More on plain packaging
Martin Johnson at NZ Herald reports:
The claim by New Zealand’s main tobacco companies that plain packaging will not reduce the prevalence of smoking has been dismissed by a researcher who tested the concept.
Okay, so what was tested.
One study Professor Hoek cited involved group discussions and in-depth interviews with 86 young adults, both smokers and non-smokers, about tobacco packaging including their views about sample plain white packets with expanded health warnings which they were shown.
“That just doesn’t look trendy at all … it’s just budget … it’s like, lame,” one participant said of the plain packaging, according to a paper published in the journal Qualitative Health Research last December.
Other comments included:
“There’s just nothing attractive with it. There isn’t a cool colour, there isn’t any kind of marking that would grab you.”
“For someone who’s starting smoking … it’d be a lot harder to identify with a brand if it’s just colourless.”
So let us accept that packaging can affect whether a packet looks trendy or cool.
The paper concludes that, given tobacco companies’ huge efforts to develop brands that appealed to young adults, “it is logical to assume that decreasing these appeals would, over time, reduce the behaviours they stimulate and support”.
But this is the leap of faith. It is all based on an assumption that having packets with less appeal, will lead to less people smoking.

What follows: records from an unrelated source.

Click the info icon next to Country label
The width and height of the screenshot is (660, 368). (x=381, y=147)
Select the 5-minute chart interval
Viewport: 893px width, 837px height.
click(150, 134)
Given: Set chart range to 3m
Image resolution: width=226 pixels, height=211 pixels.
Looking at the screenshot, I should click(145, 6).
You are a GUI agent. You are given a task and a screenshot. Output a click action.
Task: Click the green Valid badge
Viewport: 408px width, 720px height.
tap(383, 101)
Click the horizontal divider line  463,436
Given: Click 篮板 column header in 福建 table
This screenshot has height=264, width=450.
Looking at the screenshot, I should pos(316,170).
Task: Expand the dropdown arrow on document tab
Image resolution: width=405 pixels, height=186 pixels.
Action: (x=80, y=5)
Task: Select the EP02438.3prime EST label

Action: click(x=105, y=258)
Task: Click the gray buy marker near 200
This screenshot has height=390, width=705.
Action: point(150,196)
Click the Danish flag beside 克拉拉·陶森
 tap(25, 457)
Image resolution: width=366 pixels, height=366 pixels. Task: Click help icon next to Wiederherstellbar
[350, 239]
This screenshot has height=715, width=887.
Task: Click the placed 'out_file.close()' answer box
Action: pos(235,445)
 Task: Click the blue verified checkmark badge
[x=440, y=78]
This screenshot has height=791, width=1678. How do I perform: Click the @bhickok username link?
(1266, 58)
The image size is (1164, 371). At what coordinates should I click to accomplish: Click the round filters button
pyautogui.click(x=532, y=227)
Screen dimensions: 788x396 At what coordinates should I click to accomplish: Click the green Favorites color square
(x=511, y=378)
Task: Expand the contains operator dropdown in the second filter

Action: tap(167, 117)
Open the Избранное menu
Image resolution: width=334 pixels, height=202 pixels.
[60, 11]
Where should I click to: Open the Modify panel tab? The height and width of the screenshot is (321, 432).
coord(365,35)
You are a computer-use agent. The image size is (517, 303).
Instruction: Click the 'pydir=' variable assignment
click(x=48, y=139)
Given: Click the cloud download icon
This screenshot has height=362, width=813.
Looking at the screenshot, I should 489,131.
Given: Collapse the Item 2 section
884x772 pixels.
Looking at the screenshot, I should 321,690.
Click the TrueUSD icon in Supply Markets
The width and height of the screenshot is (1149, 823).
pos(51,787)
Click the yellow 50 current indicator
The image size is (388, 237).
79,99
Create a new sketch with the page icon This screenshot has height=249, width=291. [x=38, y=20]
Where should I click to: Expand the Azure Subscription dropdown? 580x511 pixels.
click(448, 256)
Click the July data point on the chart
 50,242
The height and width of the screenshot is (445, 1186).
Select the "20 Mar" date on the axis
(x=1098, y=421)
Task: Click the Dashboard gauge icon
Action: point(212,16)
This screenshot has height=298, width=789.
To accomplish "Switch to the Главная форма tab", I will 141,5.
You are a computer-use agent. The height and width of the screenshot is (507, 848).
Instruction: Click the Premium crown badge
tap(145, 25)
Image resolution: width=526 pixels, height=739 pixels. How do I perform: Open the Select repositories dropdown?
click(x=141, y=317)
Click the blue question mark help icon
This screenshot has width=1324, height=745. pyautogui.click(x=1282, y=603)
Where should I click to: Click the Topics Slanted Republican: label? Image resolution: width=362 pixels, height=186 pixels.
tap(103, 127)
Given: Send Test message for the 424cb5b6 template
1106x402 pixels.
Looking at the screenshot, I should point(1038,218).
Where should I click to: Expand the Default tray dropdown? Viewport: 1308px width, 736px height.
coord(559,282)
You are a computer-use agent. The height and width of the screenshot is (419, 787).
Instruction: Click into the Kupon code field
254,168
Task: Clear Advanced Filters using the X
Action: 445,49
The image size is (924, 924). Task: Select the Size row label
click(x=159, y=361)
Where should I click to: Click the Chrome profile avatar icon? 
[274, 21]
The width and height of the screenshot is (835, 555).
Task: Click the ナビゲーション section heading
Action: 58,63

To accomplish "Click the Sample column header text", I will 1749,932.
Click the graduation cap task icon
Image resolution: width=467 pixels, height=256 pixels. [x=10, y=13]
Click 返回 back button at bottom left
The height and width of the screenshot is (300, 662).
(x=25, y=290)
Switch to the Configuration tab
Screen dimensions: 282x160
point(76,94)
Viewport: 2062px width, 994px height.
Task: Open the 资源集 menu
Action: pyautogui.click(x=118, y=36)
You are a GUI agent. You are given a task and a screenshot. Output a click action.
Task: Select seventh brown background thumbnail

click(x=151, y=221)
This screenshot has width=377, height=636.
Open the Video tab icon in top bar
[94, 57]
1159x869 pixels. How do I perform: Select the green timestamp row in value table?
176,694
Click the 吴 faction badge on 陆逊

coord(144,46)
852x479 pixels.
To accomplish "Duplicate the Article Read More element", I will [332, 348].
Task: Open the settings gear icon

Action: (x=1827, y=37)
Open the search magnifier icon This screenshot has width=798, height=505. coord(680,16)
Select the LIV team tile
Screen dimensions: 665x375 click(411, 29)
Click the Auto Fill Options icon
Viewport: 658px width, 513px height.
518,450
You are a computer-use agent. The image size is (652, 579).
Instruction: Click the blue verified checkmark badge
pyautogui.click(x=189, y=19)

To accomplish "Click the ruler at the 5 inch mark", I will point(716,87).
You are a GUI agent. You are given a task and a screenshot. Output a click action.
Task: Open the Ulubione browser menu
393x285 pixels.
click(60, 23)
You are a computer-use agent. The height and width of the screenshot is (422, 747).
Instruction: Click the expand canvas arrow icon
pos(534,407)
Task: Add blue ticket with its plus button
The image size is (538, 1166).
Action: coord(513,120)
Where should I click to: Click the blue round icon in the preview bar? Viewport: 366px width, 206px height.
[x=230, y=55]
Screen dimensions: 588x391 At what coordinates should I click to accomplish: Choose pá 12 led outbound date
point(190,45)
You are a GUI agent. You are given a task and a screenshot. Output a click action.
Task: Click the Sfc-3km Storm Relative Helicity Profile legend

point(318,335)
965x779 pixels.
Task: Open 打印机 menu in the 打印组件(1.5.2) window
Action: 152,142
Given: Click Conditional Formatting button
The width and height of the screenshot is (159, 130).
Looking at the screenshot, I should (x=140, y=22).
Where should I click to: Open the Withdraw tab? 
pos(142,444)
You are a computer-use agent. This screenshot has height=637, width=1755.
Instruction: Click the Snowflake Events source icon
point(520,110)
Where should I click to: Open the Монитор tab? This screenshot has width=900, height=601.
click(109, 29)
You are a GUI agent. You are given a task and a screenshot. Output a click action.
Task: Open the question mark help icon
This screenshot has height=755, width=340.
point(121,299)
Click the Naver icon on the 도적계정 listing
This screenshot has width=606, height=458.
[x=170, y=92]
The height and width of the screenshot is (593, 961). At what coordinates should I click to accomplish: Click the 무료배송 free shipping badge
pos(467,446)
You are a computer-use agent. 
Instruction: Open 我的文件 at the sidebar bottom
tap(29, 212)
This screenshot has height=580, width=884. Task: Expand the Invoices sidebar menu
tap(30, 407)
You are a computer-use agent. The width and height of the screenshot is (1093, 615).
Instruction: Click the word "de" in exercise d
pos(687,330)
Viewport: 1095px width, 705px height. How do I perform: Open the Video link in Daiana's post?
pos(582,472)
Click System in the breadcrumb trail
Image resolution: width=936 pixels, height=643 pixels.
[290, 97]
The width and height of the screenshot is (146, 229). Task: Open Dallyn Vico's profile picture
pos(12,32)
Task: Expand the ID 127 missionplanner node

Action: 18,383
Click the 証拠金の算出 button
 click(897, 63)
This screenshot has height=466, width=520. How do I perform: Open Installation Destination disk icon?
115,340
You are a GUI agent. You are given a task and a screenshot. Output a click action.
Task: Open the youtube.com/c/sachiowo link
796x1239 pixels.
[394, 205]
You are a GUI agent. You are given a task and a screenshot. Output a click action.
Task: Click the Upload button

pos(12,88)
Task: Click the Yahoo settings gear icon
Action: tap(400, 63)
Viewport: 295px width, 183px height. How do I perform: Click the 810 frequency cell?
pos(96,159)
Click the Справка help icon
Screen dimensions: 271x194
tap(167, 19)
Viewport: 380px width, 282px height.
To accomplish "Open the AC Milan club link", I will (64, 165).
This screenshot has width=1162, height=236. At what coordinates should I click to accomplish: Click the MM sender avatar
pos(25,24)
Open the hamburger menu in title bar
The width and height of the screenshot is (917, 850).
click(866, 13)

The reverse psychology that as tobacco companies spend huge money on developing brands that appeal, then getting rid of the brands will decrease demand is also flawed. Because we do not know whether the brands attract smokers to that particular brand, or attract someone to become and remain a smoker.
That is what I’d like to see research on.
I would note that smoking prevalence has been dropping consistently, despite the more sophisticated branding compared to a generation ago.
If there is actual research showing that plain packaging reduces the smoking rate (as opposed to reduces the attractiveness of a packet), then there would be a stronger case for plain packaging.